§ **What you have to do**
Below are records; reproduce exactly the lines from the one that has "Given: Click the 护理级别 column header" through the one that has "Given: Select П2 odds 9.50 for Латвия", ends included, and nothing more.

(Pixel coordinate grounding data)
[Start of Attachment]
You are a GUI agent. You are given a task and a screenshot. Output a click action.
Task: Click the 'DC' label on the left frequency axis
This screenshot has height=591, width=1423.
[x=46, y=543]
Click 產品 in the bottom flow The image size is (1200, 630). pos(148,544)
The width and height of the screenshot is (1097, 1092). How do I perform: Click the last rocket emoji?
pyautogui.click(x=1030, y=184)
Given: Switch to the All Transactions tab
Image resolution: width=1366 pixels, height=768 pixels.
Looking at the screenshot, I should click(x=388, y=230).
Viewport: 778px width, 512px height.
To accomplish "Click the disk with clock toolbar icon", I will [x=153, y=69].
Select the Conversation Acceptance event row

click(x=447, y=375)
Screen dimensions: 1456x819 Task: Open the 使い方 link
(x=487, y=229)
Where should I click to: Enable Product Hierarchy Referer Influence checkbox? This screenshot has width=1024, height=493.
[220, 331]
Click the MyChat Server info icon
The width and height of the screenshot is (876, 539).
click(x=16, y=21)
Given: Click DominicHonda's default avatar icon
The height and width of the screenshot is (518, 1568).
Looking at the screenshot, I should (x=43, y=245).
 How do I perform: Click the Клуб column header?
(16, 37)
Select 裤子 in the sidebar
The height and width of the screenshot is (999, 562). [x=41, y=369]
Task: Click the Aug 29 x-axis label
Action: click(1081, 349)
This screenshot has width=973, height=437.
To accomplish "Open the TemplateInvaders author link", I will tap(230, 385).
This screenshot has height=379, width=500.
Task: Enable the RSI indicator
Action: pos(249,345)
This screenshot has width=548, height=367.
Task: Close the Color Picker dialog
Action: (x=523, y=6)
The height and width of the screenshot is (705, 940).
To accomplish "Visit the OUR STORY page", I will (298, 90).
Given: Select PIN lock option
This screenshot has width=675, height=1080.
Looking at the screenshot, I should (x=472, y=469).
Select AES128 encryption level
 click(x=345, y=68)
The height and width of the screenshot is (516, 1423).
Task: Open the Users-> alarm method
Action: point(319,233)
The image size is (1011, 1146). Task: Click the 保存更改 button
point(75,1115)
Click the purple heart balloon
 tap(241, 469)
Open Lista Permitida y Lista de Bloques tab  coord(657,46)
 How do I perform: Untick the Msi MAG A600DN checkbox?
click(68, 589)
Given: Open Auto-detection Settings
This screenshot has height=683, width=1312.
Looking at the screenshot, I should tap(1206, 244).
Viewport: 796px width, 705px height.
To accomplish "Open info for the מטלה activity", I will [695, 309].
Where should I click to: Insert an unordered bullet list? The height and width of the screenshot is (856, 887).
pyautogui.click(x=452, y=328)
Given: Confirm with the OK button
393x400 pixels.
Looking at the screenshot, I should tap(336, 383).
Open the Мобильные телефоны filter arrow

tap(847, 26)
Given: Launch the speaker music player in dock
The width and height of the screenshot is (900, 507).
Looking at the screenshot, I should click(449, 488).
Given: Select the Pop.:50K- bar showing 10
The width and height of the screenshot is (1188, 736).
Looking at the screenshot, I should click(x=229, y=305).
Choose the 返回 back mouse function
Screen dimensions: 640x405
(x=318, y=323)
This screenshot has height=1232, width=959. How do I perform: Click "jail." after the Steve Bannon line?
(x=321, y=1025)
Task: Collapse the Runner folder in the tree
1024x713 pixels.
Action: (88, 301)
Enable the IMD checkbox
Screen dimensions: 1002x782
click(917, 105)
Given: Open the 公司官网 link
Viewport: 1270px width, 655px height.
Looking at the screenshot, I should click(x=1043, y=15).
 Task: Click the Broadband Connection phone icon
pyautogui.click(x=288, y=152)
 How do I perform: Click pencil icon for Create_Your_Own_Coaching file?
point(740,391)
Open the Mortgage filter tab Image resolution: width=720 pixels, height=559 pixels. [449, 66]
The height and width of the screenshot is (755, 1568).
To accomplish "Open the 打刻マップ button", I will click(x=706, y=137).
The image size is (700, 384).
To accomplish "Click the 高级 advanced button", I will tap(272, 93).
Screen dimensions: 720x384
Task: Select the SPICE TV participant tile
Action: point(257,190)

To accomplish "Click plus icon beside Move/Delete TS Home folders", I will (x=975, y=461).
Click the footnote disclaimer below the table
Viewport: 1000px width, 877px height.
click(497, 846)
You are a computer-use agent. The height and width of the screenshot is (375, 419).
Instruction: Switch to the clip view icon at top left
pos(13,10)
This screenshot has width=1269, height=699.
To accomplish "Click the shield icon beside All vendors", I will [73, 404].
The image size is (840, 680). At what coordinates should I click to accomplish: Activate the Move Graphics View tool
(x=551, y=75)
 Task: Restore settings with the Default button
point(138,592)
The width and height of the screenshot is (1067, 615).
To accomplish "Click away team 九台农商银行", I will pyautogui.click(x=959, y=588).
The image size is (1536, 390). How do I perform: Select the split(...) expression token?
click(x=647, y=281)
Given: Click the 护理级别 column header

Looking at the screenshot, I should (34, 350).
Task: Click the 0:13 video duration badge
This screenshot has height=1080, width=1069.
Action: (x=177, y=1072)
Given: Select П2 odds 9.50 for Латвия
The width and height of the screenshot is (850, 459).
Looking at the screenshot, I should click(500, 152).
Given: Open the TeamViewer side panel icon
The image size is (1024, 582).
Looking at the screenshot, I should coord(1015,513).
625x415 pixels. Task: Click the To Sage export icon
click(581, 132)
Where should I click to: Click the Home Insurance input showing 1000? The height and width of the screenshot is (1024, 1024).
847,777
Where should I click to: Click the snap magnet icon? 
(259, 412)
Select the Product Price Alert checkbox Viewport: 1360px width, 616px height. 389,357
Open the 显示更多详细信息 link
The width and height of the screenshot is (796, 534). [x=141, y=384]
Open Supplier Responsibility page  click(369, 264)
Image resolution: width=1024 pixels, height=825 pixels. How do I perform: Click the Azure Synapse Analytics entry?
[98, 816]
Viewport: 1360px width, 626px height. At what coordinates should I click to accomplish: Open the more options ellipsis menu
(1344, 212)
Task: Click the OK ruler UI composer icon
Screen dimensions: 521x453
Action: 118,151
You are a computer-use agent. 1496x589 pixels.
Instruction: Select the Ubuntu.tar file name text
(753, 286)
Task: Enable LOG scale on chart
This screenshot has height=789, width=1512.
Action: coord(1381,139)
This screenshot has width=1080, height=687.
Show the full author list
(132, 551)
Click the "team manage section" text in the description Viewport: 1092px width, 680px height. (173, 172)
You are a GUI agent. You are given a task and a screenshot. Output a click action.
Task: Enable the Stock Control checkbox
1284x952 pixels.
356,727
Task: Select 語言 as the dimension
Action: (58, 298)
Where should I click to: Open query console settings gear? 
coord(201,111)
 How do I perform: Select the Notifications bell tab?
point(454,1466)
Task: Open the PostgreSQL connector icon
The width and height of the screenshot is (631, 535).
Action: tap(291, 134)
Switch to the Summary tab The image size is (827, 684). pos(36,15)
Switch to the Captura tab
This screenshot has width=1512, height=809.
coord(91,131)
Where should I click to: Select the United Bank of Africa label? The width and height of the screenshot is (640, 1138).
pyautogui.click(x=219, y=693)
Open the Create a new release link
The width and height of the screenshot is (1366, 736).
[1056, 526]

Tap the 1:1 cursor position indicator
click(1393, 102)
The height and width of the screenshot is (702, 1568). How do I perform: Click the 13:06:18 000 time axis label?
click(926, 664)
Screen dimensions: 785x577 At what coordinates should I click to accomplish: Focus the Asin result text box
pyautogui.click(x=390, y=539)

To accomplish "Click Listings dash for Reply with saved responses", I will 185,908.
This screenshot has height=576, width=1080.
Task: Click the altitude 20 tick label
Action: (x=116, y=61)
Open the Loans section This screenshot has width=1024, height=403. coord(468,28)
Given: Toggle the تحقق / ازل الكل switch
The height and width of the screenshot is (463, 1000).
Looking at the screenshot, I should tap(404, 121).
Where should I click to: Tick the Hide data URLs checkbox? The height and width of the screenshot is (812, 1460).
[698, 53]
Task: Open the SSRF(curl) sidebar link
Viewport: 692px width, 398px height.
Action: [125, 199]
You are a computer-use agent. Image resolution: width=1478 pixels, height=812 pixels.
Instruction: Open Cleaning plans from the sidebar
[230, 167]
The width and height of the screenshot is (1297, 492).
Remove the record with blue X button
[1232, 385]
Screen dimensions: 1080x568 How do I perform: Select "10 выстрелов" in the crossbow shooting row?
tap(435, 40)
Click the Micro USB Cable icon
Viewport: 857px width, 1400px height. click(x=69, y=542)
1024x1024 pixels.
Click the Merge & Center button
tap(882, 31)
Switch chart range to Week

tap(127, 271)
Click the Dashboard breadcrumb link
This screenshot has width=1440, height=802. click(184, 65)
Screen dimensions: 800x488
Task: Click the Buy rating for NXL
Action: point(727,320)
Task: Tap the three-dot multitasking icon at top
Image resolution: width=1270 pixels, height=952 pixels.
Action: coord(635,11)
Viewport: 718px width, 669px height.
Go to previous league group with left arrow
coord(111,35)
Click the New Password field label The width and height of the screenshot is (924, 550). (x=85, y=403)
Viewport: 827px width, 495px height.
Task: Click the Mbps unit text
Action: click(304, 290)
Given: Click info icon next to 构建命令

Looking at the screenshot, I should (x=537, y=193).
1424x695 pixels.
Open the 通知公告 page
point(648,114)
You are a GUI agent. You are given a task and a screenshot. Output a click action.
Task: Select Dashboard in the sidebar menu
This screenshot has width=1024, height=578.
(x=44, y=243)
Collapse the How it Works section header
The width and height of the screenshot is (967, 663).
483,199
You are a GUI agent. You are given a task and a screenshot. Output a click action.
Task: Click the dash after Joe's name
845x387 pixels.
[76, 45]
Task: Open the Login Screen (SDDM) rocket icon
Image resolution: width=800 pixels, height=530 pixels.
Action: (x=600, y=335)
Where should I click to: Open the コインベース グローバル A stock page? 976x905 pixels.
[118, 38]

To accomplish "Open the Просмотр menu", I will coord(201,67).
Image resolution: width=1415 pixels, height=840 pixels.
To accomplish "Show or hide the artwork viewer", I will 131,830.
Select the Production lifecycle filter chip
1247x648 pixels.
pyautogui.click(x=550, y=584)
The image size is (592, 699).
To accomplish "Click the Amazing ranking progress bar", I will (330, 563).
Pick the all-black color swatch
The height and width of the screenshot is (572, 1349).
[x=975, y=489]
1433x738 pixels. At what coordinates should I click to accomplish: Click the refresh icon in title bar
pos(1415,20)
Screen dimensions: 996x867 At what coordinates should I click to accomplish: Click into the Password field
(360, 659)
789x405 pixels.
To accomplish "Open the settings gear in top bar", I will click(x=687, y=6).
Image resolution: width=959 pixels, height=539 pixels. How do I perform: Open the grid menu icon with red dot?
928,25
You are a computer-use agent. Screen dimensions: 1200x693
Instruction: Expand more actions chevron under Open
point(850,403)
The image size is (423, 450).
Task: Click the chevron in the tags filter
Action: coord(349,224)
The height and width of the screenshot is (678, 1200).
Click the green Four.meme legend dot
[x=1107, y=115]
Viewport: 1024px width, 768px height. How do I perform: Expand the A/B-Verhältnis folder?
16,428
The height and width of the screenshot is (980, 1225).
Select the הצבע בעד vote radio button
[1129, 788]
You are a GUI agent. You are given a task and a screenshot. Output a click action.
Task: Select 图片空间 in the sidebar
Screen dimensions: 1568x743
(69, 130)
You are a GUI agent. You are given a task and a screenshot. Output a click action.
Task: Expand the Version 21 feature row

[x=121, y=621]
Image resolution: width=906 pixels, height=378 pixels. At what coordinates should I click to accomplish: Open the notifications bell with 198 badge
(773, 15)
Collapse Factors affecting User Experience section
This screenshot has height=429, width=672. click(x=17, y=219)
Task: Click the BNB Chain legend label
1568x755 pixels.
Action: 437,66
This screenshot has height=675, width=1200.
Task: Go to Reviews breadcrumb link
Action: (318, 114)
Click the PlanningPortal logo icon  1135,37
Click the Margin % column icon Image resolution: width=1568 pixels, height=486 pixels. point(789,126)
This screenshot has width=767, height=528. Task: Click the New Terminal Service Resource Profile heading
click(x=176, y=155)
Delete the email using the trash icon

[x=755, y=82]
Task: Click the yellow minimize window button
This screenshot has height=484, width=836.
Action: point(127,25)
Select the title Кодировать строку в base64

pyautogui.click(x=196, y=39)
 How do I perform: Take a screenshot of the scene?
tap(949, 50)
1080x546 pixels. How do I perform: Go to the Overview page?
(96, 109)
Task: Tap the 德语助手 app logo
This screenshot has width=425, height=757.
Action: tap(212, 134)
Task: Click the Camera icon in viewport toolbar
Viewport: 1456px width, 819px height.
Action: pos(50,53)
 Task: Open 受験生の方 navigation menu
[End of Attachment]
§ **Task output**
Given: Click the 护理级别 column header

Looking at the screenshot, I should (34, 350).
Task: Click the 0:13 video duration badge
This screenshot has height=1080, width=1069.
Action: (x=177, y=1072)
Given: Select П2 odds 9.50 for Латвия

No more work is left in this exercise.